## Exercise directions
Print every record word for word.

(Entries shown begins)

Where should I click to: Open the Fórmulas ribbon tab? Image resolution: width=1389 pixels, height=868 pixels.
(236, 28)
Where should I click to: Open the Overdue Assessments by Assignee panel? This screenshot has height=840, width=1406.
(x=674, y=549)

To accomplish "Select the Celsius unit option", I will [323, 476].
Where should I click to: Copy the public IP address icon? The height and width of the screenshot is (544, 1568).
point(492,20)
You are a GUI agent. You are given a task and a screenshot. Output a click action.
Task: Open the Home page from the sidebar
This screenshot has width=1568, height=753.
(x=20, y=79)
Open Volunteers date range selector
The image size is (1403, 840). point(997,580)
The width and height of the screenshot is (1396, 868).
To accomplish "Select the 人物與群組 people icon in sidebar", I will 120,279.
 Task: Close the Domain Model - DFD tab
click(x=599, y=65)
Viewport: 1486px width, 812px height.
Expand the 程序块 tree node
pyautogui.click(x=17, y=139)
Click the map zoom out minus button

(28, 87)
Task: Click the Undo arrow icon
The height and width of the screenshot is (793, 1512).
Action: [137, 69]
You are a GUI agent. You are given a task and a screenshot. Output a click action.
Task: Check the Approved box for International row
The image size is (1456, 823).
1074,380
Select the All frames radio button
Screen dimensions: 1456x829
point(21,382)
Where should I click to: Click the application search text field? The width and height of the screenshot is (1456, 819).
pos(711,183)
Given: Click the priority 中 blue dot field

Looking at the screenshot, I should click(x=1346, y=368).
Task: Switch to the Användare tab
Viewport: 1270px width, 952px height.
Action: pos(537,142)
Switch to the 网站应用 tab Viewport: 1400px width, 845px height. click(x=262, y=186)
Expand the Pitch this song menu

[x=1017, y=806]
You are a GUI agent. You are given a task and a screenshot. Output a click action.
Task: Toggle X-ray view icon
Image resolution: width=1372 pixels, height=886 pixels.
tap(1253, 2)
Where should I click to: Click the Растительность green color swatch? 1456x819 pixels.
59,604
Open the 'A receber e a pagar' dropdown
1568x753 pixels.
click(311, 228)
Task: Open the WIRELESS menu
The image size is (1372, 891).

(Entries shown ends)

## Solution for this task
Where should I click to: Open the Fórmulas ribbon tab? Image resolution: width=1389 pixels, height=868 pixels.
(236, 28)
Where should I click to: Open the Overdue Assessments by Assignee panel? This screenshot has height=840, width=1406.
(x=674, y=549)

To accomplish "Select the Celsius unit option", I will [323, 476].
Where should I click to: Copy the public IP address icon? The height and width of the screenshot is (544, 1568).
point(492,20)
You are a GUI agent. You are given a task and a screenshot. Output a click action.
Task: Open the Home page from the sidebar
This screenshot has width=1568, height=753.
(x=20, y=79)
Open Volunteers date range selector
The image size is (1403, 840). point(997,580)
The width and height of the screenshot is (1396, 868).
To accomplish "Select the 人物與群組 people icon in sidebar", I will 120,279.
 Task: Close the Domain Model - DFD tab
click(x=599, y=65)
Viewport: 1486px width, 812px height.
Expand the 程序块 tree node
pyautogui.click(x=17, y=139)
Click the map zoom out minus button

(28, 87)
Task: Click the Undo arrow icon
The height and width of the screenshot is (793, 1512).
Action: [137, 69]
You are a GUI agent. You are given a task and a screenshot. Output a click action.
Task: Check the Approved box for International row
The image size is (1456, 823).
1074,380
Select the All frames radio button
Screen dimensions: 1456x829
point(21,382)
Where should I click to: Click the application search text field? The width and height of the screenshot is (1456, 819).
pos(711,183)
Given: Click the priority 中 blue dot field

Looking at the screenshot, I should click(x=1346, y=368).
Task: Switch to the Användare tab
Viewport: 1270px width, 952px height.
Action: pos(537,142)
Switch to the 网站应用 tab Viewport: 1400px width, 845px height. click(x=262, y=186)
Expand the Pitch this song menu

[x=1017, y=806]
You are a GUI agent. You are given a task and a screenshot. Output a click action.
Task: Toggle X-ray view icon
Image resolution: width=1372 pixels, height=886 pixels.
tap(1253, 2)
Where should I click to: Click the Растительность green color swatch? 1456x819 pixels.
59,604
Open the 'A receber e a pagar' dropdown
1568x753 pixels.
click(311, 228)
Task: Open the WIRELESS menu
The image size is (1372, 891).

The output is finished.